Renren (RENN) has a funny way of being a heartbreaker every three months.

The Chinese social networking website operator posted mixed quarterly results last night, topped off by dreadful guidance for the current quarter.

Yes, Renren did post a narrower deficit than Wall Street was expecting. This is the fourth quarter in a row where it's been able to beat the prognosticators on the bottom line. However, Renren has a serious growth problem, and until that's licked, the stock isn't going anywhere.

Net revenue climbed 11% to $49.6 million, but that's half the growth rate that analysts were targeting. Analysts were betting on a 23% top-line pop to $55.1 million.

The news gets less impressive the deeper you look. A big reason for Renren's growth is its Nuomi daily deals site. Revenue at its once-booming online game operations -- now accounting for nearly half of Renren's business -- inched a mere 1% higher. Online advertising only managed a 2% uptick.

Think about that.

During the same three months that Facebook (META -10.56%) delivered a 53% surge in revenue -- largely through online advertising -- the company that's supposedly in the hotter market can't even get its online ad revenue to keep pace with inflation.
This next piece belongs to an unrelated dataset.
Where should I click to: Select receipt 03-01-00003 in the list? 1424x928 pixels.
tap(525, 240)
This would be easy to explain if growth is waning at Renren, but the dot-com laggard claims that unique visitors to the social networking site during the month of June rose 20% to 54 million. That's in line with the 21% increase in monthly active users at Facebook.
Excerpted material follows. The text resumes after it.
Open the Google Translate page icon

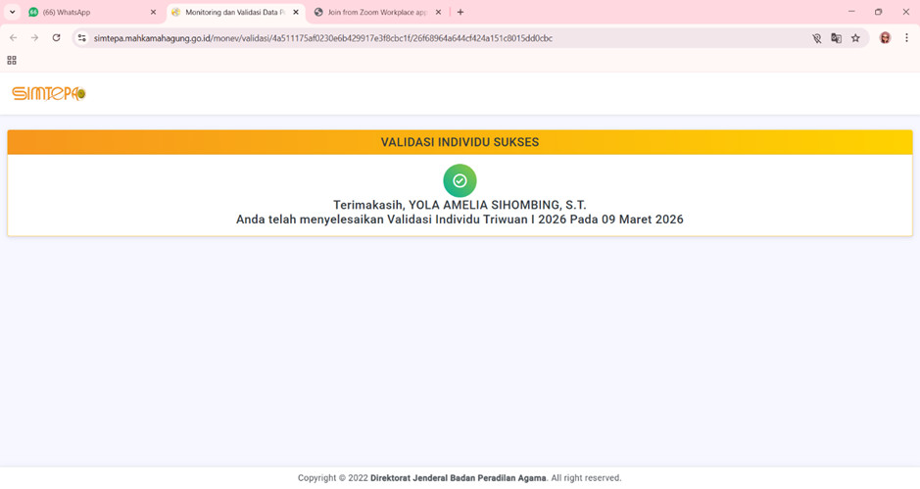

Facebook is finding ways to milk more money out of its visitors. Why can't Renren do the same when it's toiling away in a country where the economy is growing faster than Facebook's home turf?

The bad news is that the brutal top-line miss isn't the worst part of Renren's report. Its guidance for the current quarter calls for revenue to decline by as much as 7%. The $47 million to $49 million that it's initiating as guidance is well off the $64.6 million that analysts were forecasting.

Slowing growth was bad, but now Renren's starting to shift into reverse.

Investors that bought in at the IPO price of $14 two years ago aren't likely to get back there. There's always the chance that Renren regains its growth, serves up profitable results, or catches lightning in a bottle with a new initiative. However, investors will only have themselves to blame if they feel that the news will get any better three months from now.